Hal ini disebabkan oleh program suplementasi Vitamin A yang dipopulerkan pada masa mantan Senator Juan Flavier.
Hingga tahun 2011, Lembaga Penelitian Pangan dan Gizi (FNRI) memperkirakan cakupan program suplementasi Vitamin A telah menjangkau 91,6% anak.
Organisasi Kesehatan Dunia juga menganggap suplementasi Vitamin A sebagai “intervensi berbiaya rendah”.
Setiap kapsul berharga sekitar P1 atau biaya tahunan P43-P96. Ada juga sumber Vitamin A alami yang banyak dan dapat diakses serta nutrisi lain yang sama pentingnya.
Seperti yang dikatakan salah satu direktur Pusat Pengembangan Penelitian Sayuran Asia, 2 sendok makan ubi kuning atau setengah cangkir sayuran berdaun hijau tua sudah cukup untuk memenuhi kebutuhan harian vitamin A anak prasekolah.
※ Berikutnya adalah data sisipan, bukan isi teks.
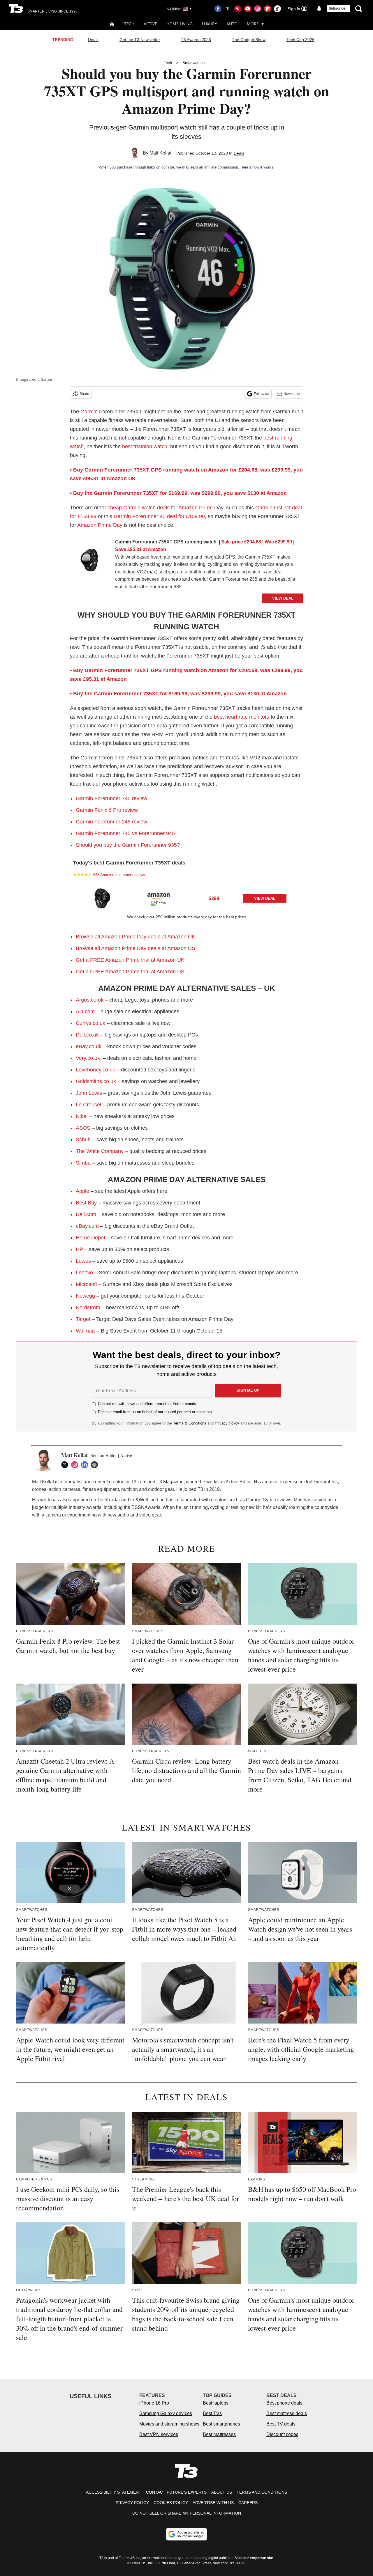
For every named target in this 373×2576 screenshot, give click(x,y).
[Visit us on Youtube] (247, 8)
Dengan adanya solusi yang efektif dan berkelanjutan untuk VAD dan tidak adanya undang-undang keamanan hayati serta pendekatan dan infrastruktur penilaian risiko yang canggih, dukungan terhadap Beras Emas khususnya dari Departemen Pertanian (DA) menjadi sangat berarti.
Untuk memusnahkan varietas asli?
Investasi gabungan sebesar lebih dari $100 juta dalam proyek Beras Emas tampaknya dilakukan untuk kepentingan yang kurang bersifat kemanusiaan.
Ada dasar bagi feminis Vandana Shiva untuk menyebut Beras Emas sebagai “kuda Troya” yang pada akhirnya akan mengarusutamakan tanaman dan pangan hasil rekayasa genetika.
Pembelajaran dapat dipetik dari Meksiko, yang varietas jagung aslinya hampir punah karena kontaminasi dari jagung hasil rekayasa genetika yang didistribusikan sebagai bantuan pangan.
Olivier de Shutter, pelapor khusus PBB tentang hak atas pangan, sendiri menulis kata-kata berikut:
“Kombinasi aliran gen alami dan praktik pertukaran benih yang dilakukan manusia berarti hampir mustahil mempertahankan koeksistensi ras jagung asli dengan jagung transgenik yang ditanam.”
Daripada melakukan perbaikan cepat, kita perlu melihat kembali intervensi yang lebih praktis yang didasarkan pada konteks dan sejarah kita sendiri.. – Rappler.com
Nina Somera adalah peneliti di Third World Network, a internasional jaringan organisasi dan individu yang terlibat dalam isu-isu pembangunan dan Dunia ketiga.